Why do you think this matters? Even in a single trial, I would judge very differently if I knew the population to be 99% human vs. 1% human. Wouldn't you? If you were judging whether a single mushroom was poisonous or not, then would you not care whether it was found in a forest (mostly poisonous) or a supermarket (mostly not)?
The question of whether probabilities are meaningful for non-repeated events was controversial in the eighteenth century, but I thought it was pretty settled by now. Bookmakers manage to estimate a probability that a given team will win the Super Bowl, with no requirement for the same pair of teams to play multiple times.

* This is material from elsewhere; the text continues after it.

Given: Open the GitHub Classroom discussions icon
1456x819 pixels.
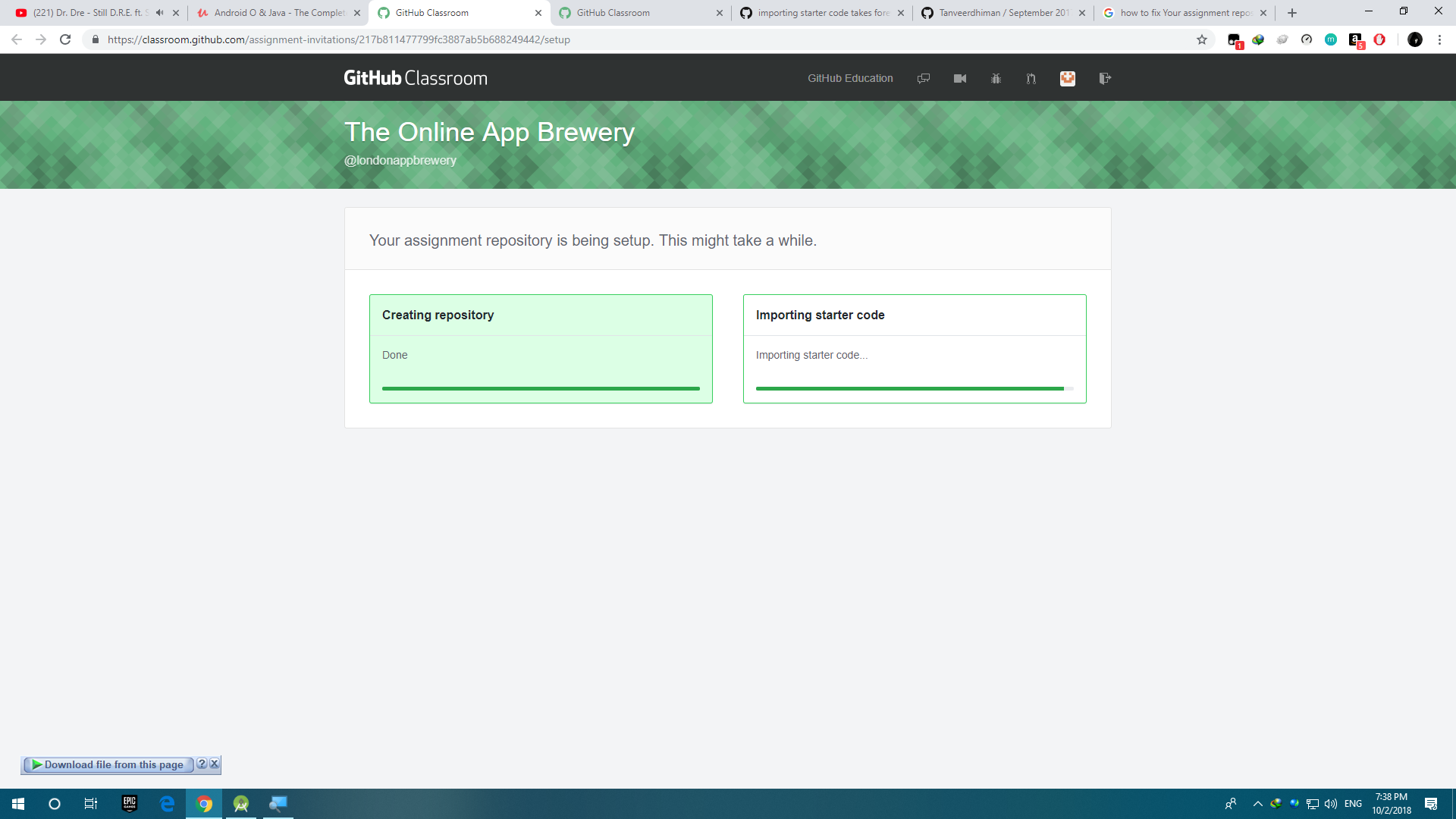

> If they had wanted "indistinguishable" as a threshold, then obviously their pass criteria would have been for the machine and human pass rates to be equal within an error bar, right?
The title of the paper is literally "People cannot distinguish GPT-4 from a human in a Turing test". They're very clear that they think that's because 50% means indistinguishable:
> A baseline of 50% is better justified since it indicates that interrogators are not better than chance at identifying machines [French, 2000].
That statement is true for a Turing test with a binary choice, but false for theirs. I agree that "for the machine and human pass rate to be equal within an error bar" would be closer to a correct criterion, and they weren't:
> humans’ pass rate was significantly higher than GPT-4’s (z = 2.42, p = 0.017)
So do you think their paper is correctly titled?